_Passage provided_.
§ §

The Finance Act, 2023 (“the Act”) was assented to by President William Ruto on June 26, 2023 with most of its provisions expected to take effect from July 1, 2023 after eliciting rigorous discussions in and out of Parliament.

The Act contains various amendments to Kenyan tax laws and aims at raising additional revenue for the government to enable it to meet its budget of Kshs. 3.68 Trillion for the year 2023/2024.

The following is a highlight of some of the major changes the Act will make in the various Acts of Parliament:


The Act:

Introduces two new tax bands in the Pay As You Earn (PAYE) tax, for the category of persons earning Kshs. 500,000 and above per month (Kshs 6,000,000 per year). Persons earning between Kshs. 500,000 – Kshs. 800,000 and Kshs. 800,000 and above will be subjected to PAYE at the rate of 32.5% and 35%, respectively (Effective July 1, 2023).

Increases the Turnover Tax rate of businesses from 1% to 3 % while also reducing the band for the same from Kshs. 1 Million – Kshs. 50 Million to Kshs. 1 Million to Kshs. 25 Million (Effective July 1, 2023).

Introduces a Digital Assets Tax at the rate of 3% tax on the income derived from the transfer or exchange of digital assets. The owner of a platform or the person who facilitates the exchange or transfer of a digital asset shall deduct the tax and remit it to the Commissioner within 5 working days after making the deduction together with a return of the amount of the payment and the amount of tax deducted (Effective September 1, 2023).

Reduces the rate of Monthly Rate Income (MRI) tax from 10% to 7.5%. This reduction is aimed at encouraging tax compliance for property owners and to also increase the government's revenue collection (Effective January 1, 2024).

Introduces a 5% withholding tax on earnings from social media content creators (Effective July 1, 2023).

On Capital Gains Tax (Effective July 1, 2023), the Act:

Introduces a Capital Gains Tax where a property is transferred in a transaction not subject to CGT and then sold in a taxable transaction within 5 years. The adjusted cost for the subsequent transfer will be based on the original adjusted cost of the first transfer.

§ §

_Work instructions_.
[1] According to the passage on Kenya's Finance Act, 2023, what rate of withholding tax does the Act introduce on earnings from social media content creators?
[2] From the passage on Kenya's Finance Act, 2023, output the part that opens with the words containing "Reduces the rate" and closes with "January 1, 2024).", copied exactly.

_Collected data_.
§ §

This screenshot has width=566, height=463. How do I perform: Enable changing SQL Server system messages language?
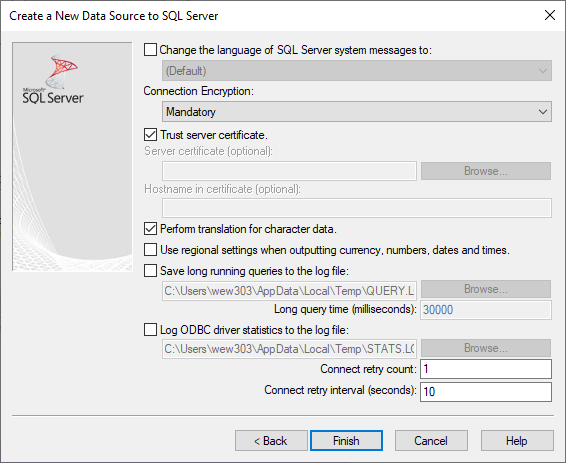(x=150, y=49)
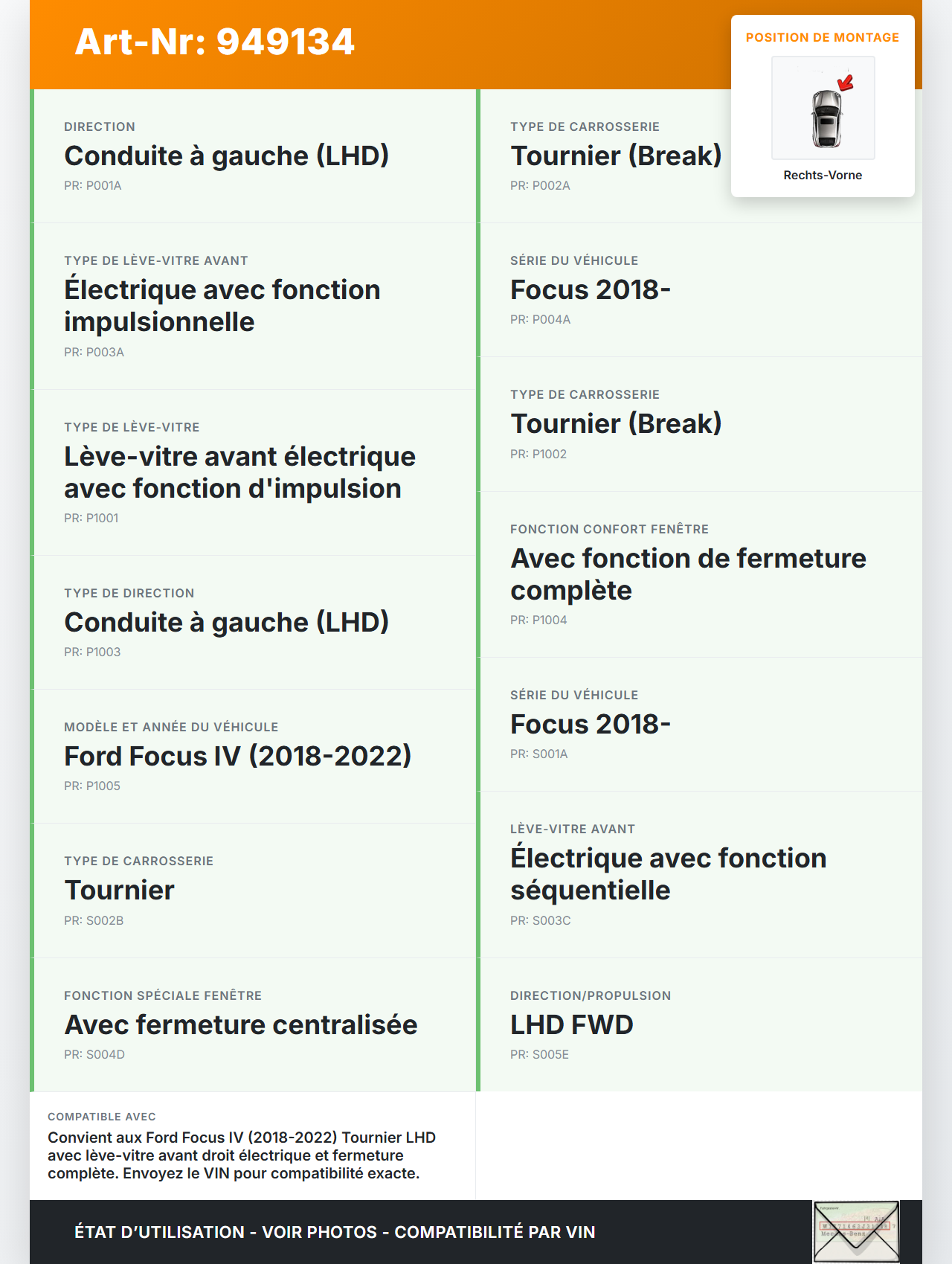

§ §

_Exercise responses_.
[1] 5%

[2]
Reduces the rate of Monthly Rate Income (MRI) tax from 10% to 7.5%. This reduction is aimed at encouraging tax compliance for property owners and to also increase the government's revenue collection (Effective January 1, 2024).